___ TEXT SHOWN
Combining output rows by date - sql

I have a following problem with PL/SQL..
I need to retrieve data from the table for various parameters, for the certain time period, but on the output I have duplicates for dates providing me an output for each column, but not combining them together. Could I please borrow your geniuses for this issue?
Here is my code (part of it, as it repeats the same for other parameters I need to deliver):
select /*+FULL(k)*/ k.date_n,
SUM(decode(bucket_flag_n,
'1',
(DECODE(type_s,
'MOC',
decode(on_off_net_s, 'On net', duration_sum),
'MOC_4',
decode(on_off_net_s, 'On net', duration_sum),
'MOC CF_4',
decode(on_off_net_s, 'On net', duration_sum),0)))) test1,
SUM(decode(bucket_flag_n,
'0',
(DECODE(type_s,
'MOC',
decode(on_off_net_s, 'Off net', duration_sum),
'MOC_4',
decode(on_off_net_s, 'Off net', duration_sum),
'MOC CF_4',
decode(on_off_net_s, 'Off net', duration_sum),0)))) test2
from (select /*+FULL(a)*/
a.d_timestamp date_n,
a.service_s type_s,
a.country_s,
a.on_off_net_s,
a.bucket_flag_n,
round(SUM(a.duration_n / 60)) duration_sum, --minutes rounded
SUM(a.count_n) sms_count, -- sms count
round(SUM(a.volume_n / 1024 / 1024)) volume_sum -- volume mb rounded
from database a, database2 b
where a.country_s = 'Country'
and a.free_of_charge_flag_n = '1'
and a.d_timestamp between b.date_from and b.date_to
group by a.d_timestamp,
a.service_s,
a.country_s,
a.on_off_net_s,
a.bucket_flag_n) k
group by k.date_n, bucket_flag_n
order by 1
Here is what I gt on the output:
Thank you in advance!
______
COMPLETE THE FOLLOWING:
(1) From the question about combining SQL output rows by date, return the part that opens with the words containing "I need to retrieve" and closes with "for this issue?".
(2) In the question about combining SQL output rows by date, which two items does the outer query group by?
You won't need the material that comes next.
___ DATASET EXCERPT
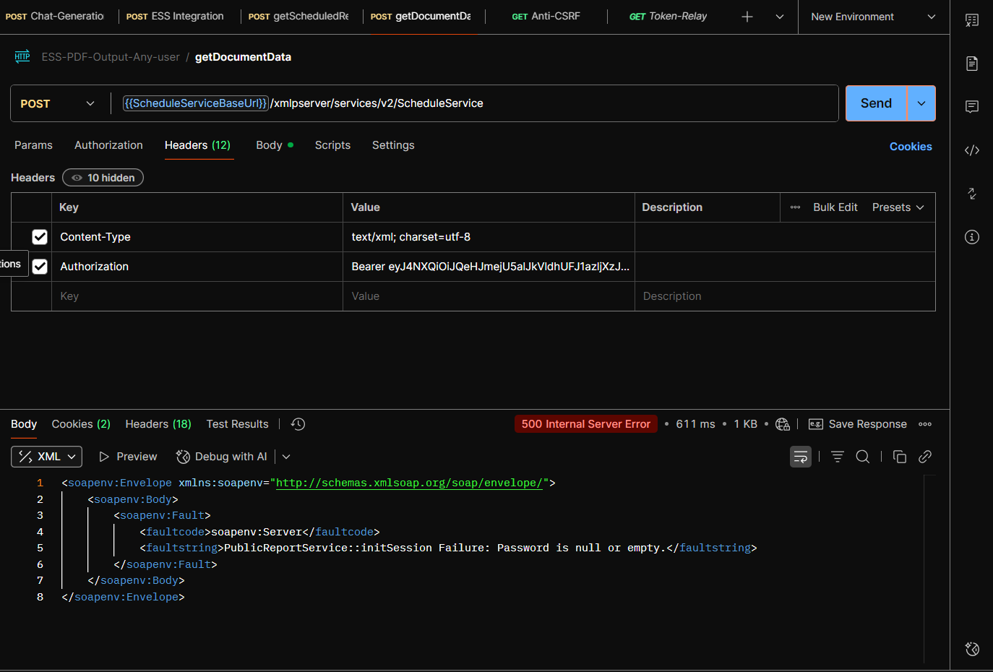Disable the Authorization header checkbox
Screen dimensions: 993x672
40,267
______
RESULTS OF THE EXERCISE:
(1)
I need to retrieve data from the table for various parameters, for the certain time period, but on the output I have duplicates for dates providing me an output for each column, but not combining them together. Could I please borrow your geniuses for this issue?

(2) k.date_n and bucket_flag_n